Уж не назвать ли мне эту главку “Батюшков и Маяковский”? Чтобы не делать этого, вернусь к Мандельштаму. “Чуя грядущие казни, от рева событий мятежных / Я убежал к нереидам на Черное море”. Надолго убежать, как мы знаем, не удалось. Батюшковская окраска этих стихов для меня несомненна. И дело не только в нереидах и Черном море, но и в казнях тоже. Только у Батюшкова, как мы помним, они выступают под другими именами: “Мой друг! Я видел море зла / И неба мстительного кары…” И еще: “Лишь угли, прах и камней горы, / Лишь груды тел кругом реки, / Лишь нищих бледные полки / Везде мои встречали взоры!..”
Воистину, “Батюшков нежный со мною живет”. Не потому “нежный”, что был “карамзинистом”, не потому, что сентиментализм пришел на смену просветительству, а потому, что в основе поэтического дара лежит особое устройство души. Полчища имитаторов, пишущих стихи, никого не обманут: у них душа устроена по-другому. Читатель, любящий стихи, умеющий их расслышать, куда ближе к поэту, чем жулик-стихотворец. Вот почему такой читатель произносит от своего имени, так, как будто это сказано именно про него:
О память сердца! ты сильней
Рассудка памяти печальной…
(“Мой гений”, 1815)
А ведь и Пушкин тоже отдавал предпочтение сердцу: “Ум ищет божества, а сердце не находит”. И Грибоедов: “Ум с сердцем не в ладу”. А до них то же самое сказал Державин (так что сентиментализм здесь действительно ни при чем): “Не умел я притворяться <…> И философа брать вид; / Я любил чистосердечье, / Думал нравиться лишь им, / Ум и сердце человечье / Были Гением моим…”. “Мой гений” Батюшкова — явная перекличка с Державиным.

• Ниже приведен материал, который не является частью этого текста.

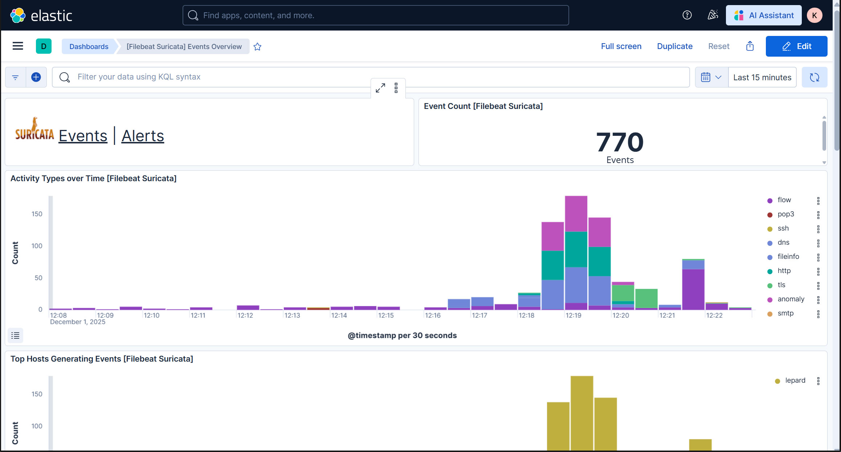The image size is (841, 452).
Task: Maximize the Suricata markdown panel
Action: 380,88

Брось, Александр Сердцевич,
Чего там! Всё равно!
6
Четыре портрета
Передо мной четыре портрета.
На автопортрете (рисунок карандашом) он нарисовал себя в профиль, в темном сюртуке, “нежным”, кротким, белокурым, завитым по моде 10-х годов, “субтильным”, похожим, рискну сказать, на овечку. Как будто этот портрет сделан в соответствии с установкой французской легкой, галантной поэзии XVIII века на сельские пастушечьи радости и безмятежное уединение. Надо признать, что этот слой батюшковской лирики, связанный с Парни, оказался наименее жизнеспособным.

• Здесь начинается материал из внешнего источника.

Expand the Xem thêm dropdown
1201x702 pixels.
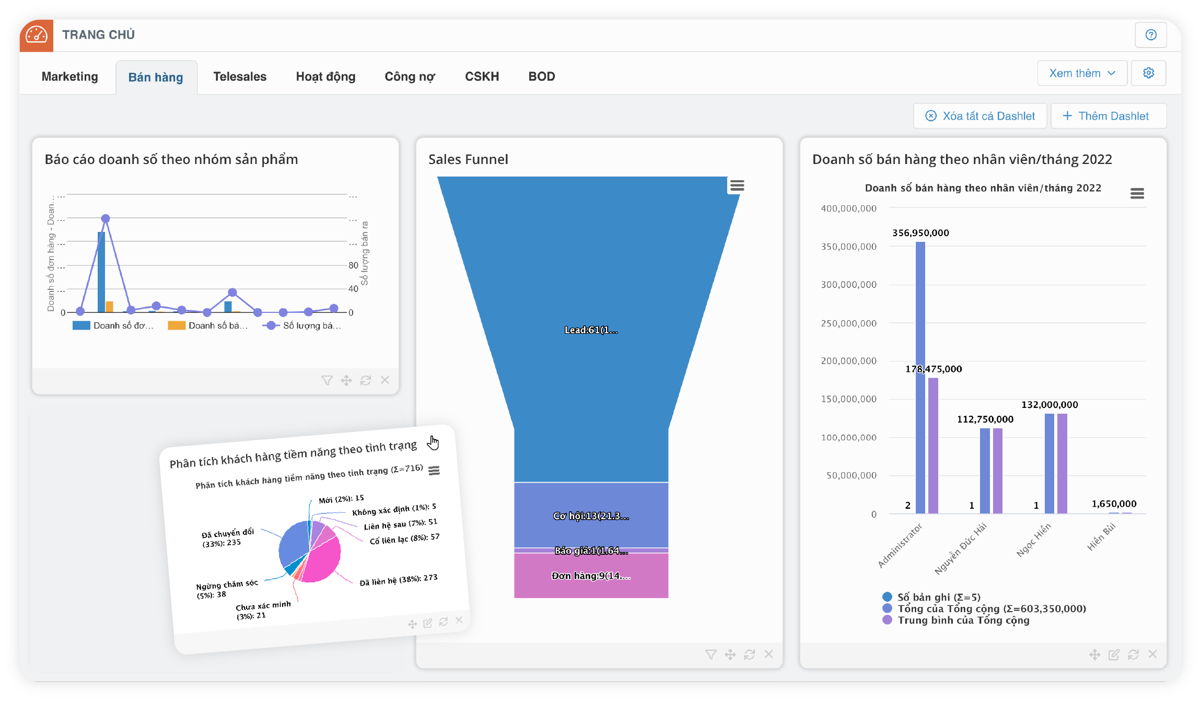[1082, 73]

…Нет, по смерти невидимкой
Буду вкруг тебя летать;
На груди твоей под дымкой
Тайны прелести лобзать…
На гравюре Галактионова по рисунку Кипренского (1812) он изображен анфас и совершенно не похож на автопортрет, хотя мелкая завивка как будто все та же. Но волосы темней, лицо круглое, и выражение его какое-то “общее”, не слишком поэтическое. Этому Батюшкову, одетому в несколько одежек: сюртук, жилет, под ним еще какой-то жилет в цветочек, под ним еще что-то белое в полоску, на шее то ли шарф, то ли, как сказал бы Гоголь, косынка, — кажется, вообще не до стихов. Впрочем, глаза очень живые, и я, наверное, не прав.
На портрете маслом Кипренского (около 1815 года) он сидит вполоборота к зрителю, опершись локтем на круглый столик, в руке книга. Взгляд устремлен вверх, как будто в поисках лирического сюжета. Волосы черные, прямые, зачесанные на лоб, и на левой щеке (а значит, и на правой) — густые бакенбарды. Перед нами поэт, в этом нет никаких сомнений. “Переход русских войск через Неман” он вряд ли мог написать, но “Послание И. М. Муравьеву-Апостолу” — вполне: “Ты прав, любимец муз! от первых впечатлений, / От первых, свежих чувств заемлет силу гений / И им в теченье дней своих не изменбит!..” За его правым плечом — мраморный камин, на камине — мраморный бюст не то длинноволосого юноши, не то богини. Скорее всего, это муза — Кипренский и за спиной Пушкина в 1827 году поместил музу, только на этот раз — большую статую, в полный рост. Логика понятна: уж если пишешь портрет поэта, то обойтись без аониды никак нельзя.